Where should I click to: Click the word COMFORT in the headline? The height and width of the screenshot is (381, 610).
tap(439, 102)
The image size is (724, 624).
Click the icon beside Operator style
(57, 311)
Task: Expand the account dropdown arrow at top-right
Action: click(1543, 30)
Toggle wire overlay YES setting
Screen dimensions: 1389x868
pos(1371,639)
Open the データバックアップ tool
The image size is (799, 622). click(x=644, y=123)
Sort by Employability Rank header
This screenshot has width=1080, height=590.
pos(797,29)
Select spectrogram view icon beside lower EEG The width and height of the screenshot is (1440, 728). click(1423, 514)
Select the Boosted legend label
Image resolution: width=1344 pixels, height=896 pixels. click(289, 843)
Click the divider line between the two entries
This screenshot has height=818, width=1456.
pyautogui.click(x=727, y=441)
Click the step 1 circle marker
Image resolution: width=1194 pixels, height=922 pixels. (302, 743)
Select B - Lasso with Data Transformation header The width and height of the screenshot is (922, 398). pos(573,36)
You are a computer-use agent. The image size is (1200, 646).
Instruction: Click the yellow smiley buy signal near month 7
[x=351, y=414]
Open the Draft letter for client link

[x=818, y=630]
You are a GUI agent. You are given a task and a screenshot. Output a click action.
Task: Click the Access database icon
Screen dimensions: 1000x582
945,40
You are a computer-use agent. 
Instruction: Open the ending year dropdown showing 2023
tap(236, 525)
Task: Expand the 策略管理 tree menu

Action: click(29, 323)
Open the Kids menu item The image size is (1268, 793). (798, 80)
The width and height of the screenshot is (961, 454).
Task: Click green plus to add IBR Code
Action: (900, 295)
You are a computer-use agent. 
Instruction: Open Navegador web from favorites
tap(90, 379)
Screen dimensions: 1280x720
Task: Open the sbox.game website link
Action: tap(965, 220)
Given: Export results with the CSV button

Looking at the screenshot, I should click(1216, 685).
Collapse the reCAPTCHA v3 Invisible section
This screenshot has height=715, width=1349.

+ + + + + + +

# WHAT YOU HAVE TO DO:
Rewrite every line of the records above as a numbered list, omitting the blank lines.

# THE COMPLETED TASK:
1. Where should I click to: Click the word COMFORT in the headline? The height and width of the screenshot is (381, 610).
2. tap(439, 102)
3. The image size is (724, 624).
4. Click the icon beside Operator style
5. (57, 311)
6. Task: Expand the account dropdown arrow at top-right
7. Action: click(1543, 30)
8. Toggle wire overlay YES setting
9. Screen dimensions: 1389x868
10. pos(1371,639)
11. Open the データバックアップ tool
12. The image size is (799, 622). click(x=644, y=123)
13. Sort by Employability Rank header
14. This screenshot has width=1080, height=590.
15. pos(797,29)
16. Select spectrogram view icon beside lower EEG The width and height of the screenshot is (1440, 728). click(1423, 514)
17. Select the Boosted legend label
18. Image resolution: width=1344 pixels, height=896 pixels. click(289, 843)
19. Click the divider line between the two entries
20. This screenshot has height=818, width=1456.
21. pyautogui.click(x=727, y=441)
22. Click the step 1 circle marker
23. Image resolution: width=1194 pixels, height=922 pixels. (302, 743)
24. Select B - Lasso with Data Transformation header The width and height of the screenshot is (922, 398). pos(573,36)
25. You are a computer-use agent. The image size is (1200, 646).
26. Instruction: Click the yellow smiley buy signal near month 7
27. [x=351, y=414]
28. Open the Draft letter for client link
29. [x=818, y=630]
30. You are a GUI agent. You are given a task and a screenshot. Output a click action.
31. Task: Click the Access database icon
32. Screen dimensions: 1000x582
33. 945,40
34. You are a computer-use agent. 
35. Instruction: Open the ending year dropdown showing 2023
36. tap(236, 525)
37. Task: Expand the 策略管理 tree menu
38. Action: click(29, 323)
39. Open the Kids menu item The image size is (1268, 793). (798, 80)
40. The width and height of the screenshot is (961, 454).
41. Task: Click green plus to add IBR Code
42. Action: (900, 295)
43. You are a computer-use agent. 
44. Instruction: Open Navegador web from favorites
45. tap(90, 379)
46. Screen dimensions: 1280x720
47. Task: Open the sbox.game website link
48. Action: tap(965, 220)
49. Given: Export results with the CSV button
50. Looking at the screenshot, I should click(1216, 685).
51. Collapse the reCAPTCHA v3 Invisible section
52. This screenshot has height=715, width=1349.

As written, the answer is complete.